* **GOAL OF THE EXERCISE**
Copy the records verbatim, starting at the beginning and continuing through the line that contains "center [687, 71].".

* **DATA RECORDS**
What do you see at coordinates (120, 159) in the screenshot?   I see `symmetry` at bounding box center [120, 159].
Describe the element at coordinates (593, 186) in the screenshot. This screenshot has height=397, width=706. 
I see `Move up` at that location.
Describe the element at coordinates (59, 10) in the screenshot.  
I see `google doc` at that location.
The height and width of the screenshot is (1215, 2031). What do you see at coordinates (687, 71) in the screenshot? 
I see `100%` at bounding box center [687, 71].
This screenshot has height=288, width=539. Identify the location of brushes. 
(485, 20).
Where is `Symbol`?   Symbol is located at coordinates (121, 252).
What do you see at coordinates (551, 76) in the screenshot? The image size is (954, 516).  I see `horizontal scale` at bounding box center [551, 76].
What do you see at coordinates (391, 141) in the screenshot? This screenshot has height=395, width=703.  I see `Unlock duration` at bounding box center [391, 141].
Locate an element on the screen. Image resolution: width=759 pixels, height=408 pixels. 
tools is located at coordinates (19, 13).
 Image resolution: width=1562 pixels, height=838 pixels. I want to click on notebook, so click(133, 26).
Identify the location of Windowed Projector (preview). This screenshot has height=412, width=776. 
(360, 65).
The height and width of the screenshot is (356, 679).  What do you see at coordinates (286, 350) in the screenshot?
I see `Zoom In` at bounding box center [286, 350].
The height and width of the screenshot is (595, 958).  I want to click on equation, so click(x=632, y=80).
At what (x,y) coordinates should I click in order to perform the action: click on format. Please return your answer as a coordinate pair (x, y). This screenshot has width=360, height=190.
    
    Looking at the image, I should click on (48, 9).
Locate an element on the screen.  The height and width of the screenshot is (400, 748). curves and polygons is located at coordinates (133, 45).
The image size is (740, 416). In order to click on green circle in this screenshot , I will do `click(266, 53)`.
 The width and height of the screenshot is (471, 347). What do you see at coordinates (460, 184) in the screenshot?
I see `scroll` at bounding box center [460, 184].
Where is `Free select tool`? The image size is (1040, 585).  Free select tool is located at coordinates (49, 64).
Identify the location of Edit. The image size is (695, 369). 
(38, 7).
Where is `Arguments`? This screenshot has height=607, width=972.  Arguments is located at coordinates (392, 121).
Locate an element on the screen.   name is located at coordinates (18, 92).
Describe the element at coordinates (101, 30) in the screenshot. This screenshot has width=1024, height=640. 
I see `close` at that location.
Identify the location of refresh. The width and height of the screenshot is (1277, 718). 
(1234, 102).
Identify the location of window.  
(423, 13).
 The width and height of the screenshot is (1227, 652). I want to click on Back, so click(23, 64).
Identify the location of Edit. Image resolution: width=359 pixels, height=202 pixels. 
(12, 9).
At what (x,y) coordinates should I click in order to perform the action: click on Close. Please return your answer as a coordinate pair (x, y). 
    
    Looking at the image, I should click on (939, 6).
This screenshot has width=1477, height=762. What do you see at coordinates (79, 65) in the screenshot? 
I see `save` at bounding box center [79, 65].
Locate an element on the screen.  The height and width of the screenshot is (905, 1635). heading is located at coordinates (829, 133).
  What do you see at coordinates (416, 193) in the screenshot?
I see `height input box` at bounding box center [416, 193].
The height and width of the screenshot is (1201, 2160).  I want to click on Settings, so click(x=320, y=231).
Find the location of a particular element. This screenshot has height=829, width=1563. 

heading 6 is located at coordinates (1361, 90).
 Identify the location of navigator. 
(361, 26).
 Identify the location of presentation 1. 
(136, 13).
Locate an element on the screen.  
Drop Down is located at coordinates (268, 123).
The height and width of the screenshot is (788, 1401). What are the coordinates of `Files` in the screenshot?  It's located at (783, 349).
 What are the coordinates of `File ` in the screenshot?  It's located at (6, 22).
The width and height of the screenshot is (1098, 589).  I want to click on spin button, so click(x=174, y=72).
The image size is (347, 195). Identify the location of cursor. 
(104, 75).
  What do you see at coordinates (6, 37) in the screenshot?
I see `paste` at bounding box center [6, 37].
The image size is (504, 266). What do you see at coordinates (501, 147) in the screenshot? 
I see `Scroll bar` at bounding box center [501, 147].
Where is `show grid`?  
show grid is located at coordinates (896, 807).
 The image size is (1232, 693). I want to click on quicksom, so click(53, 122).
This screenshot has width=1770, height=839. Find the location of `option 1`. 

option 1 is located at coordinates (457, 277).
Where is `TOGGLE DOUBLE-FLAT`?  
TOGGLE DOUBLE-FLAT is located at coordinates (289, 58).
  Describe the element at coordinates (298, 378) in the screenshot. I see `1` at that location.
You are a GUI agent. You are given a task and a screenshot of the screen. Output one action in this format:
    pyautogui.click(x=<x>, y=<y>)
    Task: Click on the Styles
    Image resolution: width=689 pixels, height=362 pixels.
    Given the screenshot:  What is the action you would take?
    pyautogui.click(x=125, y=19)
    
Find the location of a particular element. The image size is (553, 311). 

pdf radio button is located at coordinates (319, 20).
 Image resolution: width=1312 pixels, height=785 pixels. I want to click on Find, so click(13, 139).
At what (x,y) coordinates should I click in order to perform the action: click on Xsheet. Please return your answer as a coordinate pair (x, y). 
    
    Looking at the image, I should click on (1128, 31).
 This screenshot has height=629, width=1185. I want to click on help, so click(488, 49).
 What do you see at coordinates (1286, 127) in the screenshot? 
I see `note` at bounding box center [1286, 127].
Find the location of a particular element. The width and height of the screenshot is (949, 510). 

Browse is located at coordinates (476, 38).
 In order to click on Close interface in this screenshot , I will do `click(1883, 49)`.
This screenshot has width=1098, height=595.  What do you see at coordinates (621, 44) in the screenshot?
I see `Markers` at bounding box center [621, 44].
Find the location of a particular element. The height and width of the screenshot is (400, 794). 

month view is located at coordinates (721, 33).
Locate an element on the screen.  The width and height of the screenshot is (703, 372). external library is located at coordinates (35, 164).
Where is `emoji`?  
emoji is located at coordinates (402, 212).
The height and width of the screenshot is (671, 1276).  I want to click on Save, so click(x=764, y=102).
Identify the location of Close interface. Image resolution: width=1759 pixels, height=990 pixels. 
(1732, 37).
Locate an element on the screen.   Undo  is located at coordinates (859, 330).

* **RESPONSE**
What do you see at coordinates (120, 159) in the screenshot?   I see `symmetry` at bounding box center [120, 159].
Describe the element at coordinates (593, 186) in the screenshot. This screenshot has height=397, width=706. 
I see `Move up` at that location.
Describe the element at coordinates (59, 10) in the screenshot.  
I see `google doc` at that location.
The height and width of the screenshot is (1215, 2031). What do you see at coordinates (687, 71) in the screenshot? 
I see `100%` at bounding box center [687, 71].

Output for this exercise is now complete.